A recession in the next five years is inevitable and will result in many assets generating returns below historical returns, according to a long-range economic and market forecast by fund manager Robeco.
The firm has published a five-year outlook, Escaping the Hall of Mirrors, in which it says it expects a recession around 2022.
“The rot is in the pervasive policy uncertainty that is now at the highest level in decades,” says the report’ author, Robeco head of investment solutions Bart Oldenkamp.
“Monetary authorities can’t change consumer risk aversion in an environment of skyrocketing political uncertainty,” the report says.
In Robeco’s view, business cycle expansion peaked in 2018, with economic growth now decelerating. Reliable recession warning signs, such as an inverted yield curve, have already flashed red.
“With nominal policy rates close to or at the effective lower bound, our view is that central banks in advanced economies are ill-equipped to counter a recession.
“We expect fiscal policy to step in, with low interest rates offering an opportunity. Fiscal response is our base case. Stimulus increases demand and the recession is mild.”
Alternately, in Robeco’s bull case scenario, trade issues are resolved and increased international cooperation makes fiscal stimulus effective.
In the bear case, the global world order crumbles and the United States leaves the World Trade Organisation.

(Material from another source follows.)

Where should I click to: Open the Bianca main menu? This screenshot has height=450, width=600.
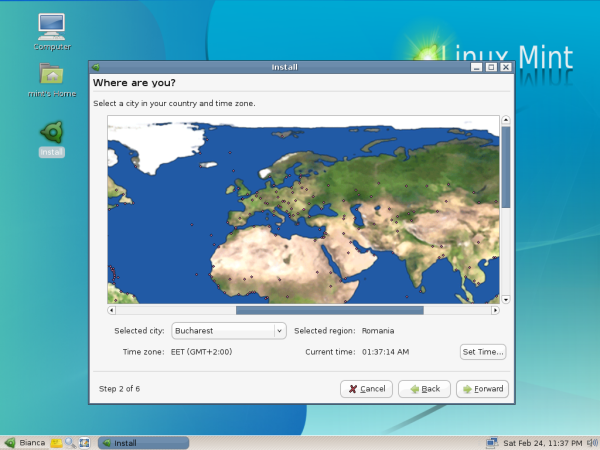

In the US-China battle for global hegemony, other countries are caught in the crossfire and the decades-long process of globalisation goes into reverse.

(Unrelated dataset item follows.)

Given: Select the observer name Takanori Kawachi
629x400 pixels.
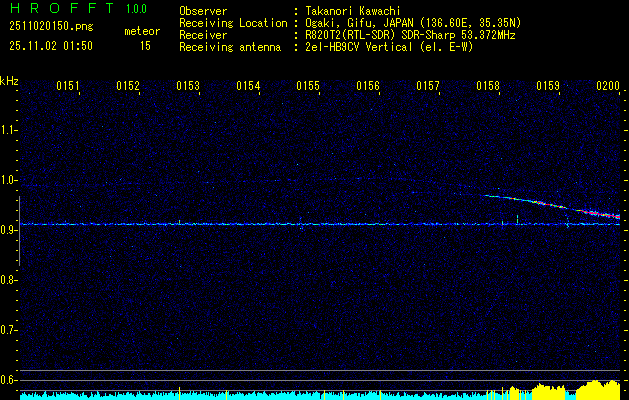Looking at the screenshot, I should [x=354, y=11].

Working on the base case scenario, developed market equities will rise 4.5 per cent a year over the five years to 2024 and emerging market equities will rise 5 per cent a year.

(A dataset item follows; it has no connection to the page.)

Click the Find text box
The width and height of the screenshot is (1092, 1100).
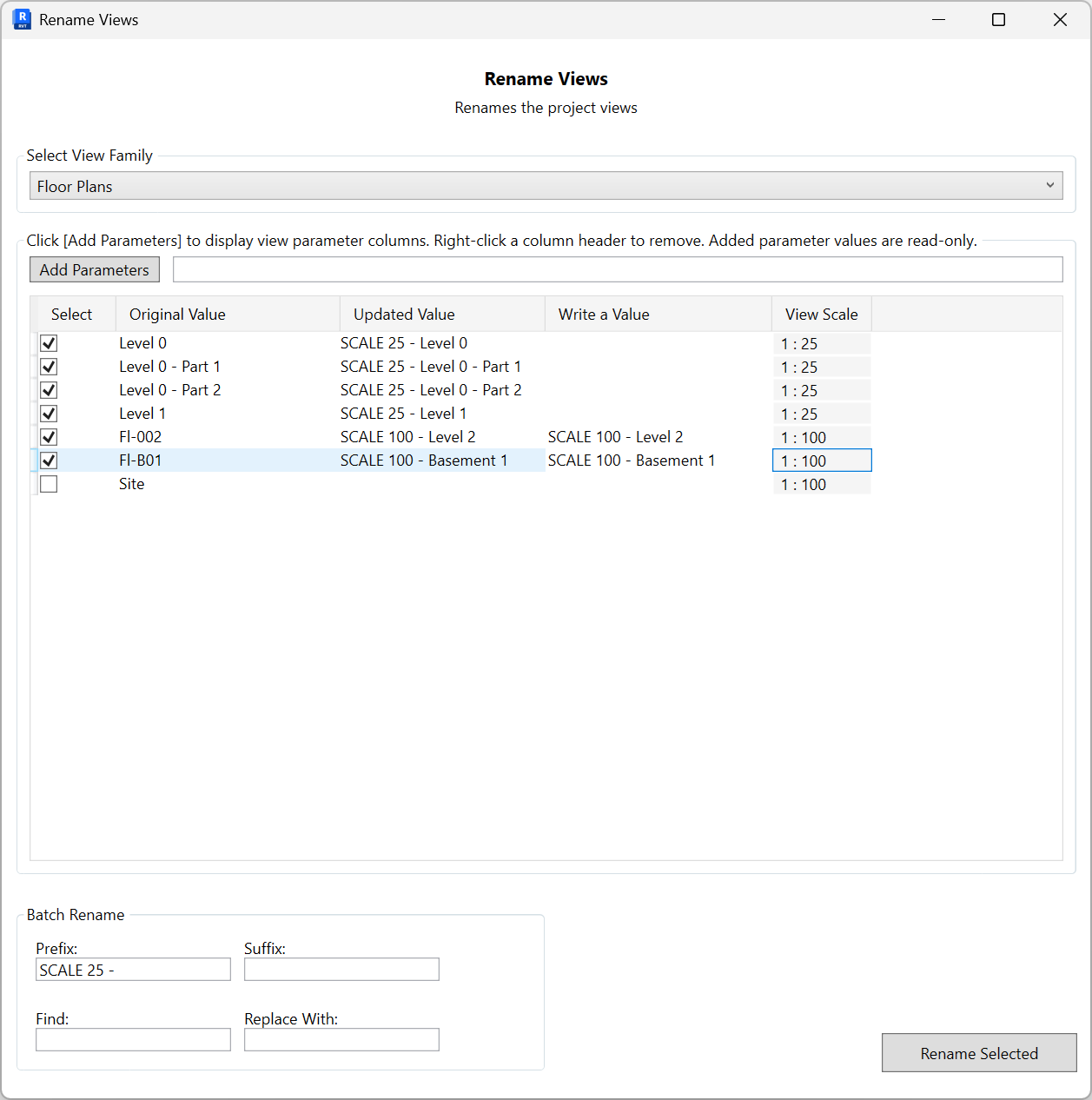(132, 1039)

This is well below recent returns. The MSCI World Index was up 8.6 per cent a year over the past five years.
“We have revised downwards our return forecasts for most asset classes, with most indicators pointing to very expensive asset classes,” the report says
Equity valuations suggest that in a low-rate environment investors have been willing to pay a premium for future earnings, fearing that they will be under-compensated in less risky investments like bonds.
“Over time, elevated valuations mean revert by lower prices, not by the materialisation of higher earnings.
There is one bright spot in terms of relative value – commodities.
“We find that commodity returns are to a large extent determined by what happens to the China story in the next five years, as it is the world’s largest commodity user.
We think Chinese authorities will adopt a dovish tilt to their policies, preferring to maintain economic traction above pursuing deleveraging by further restraining broad money growth. This should benefit commodity prices.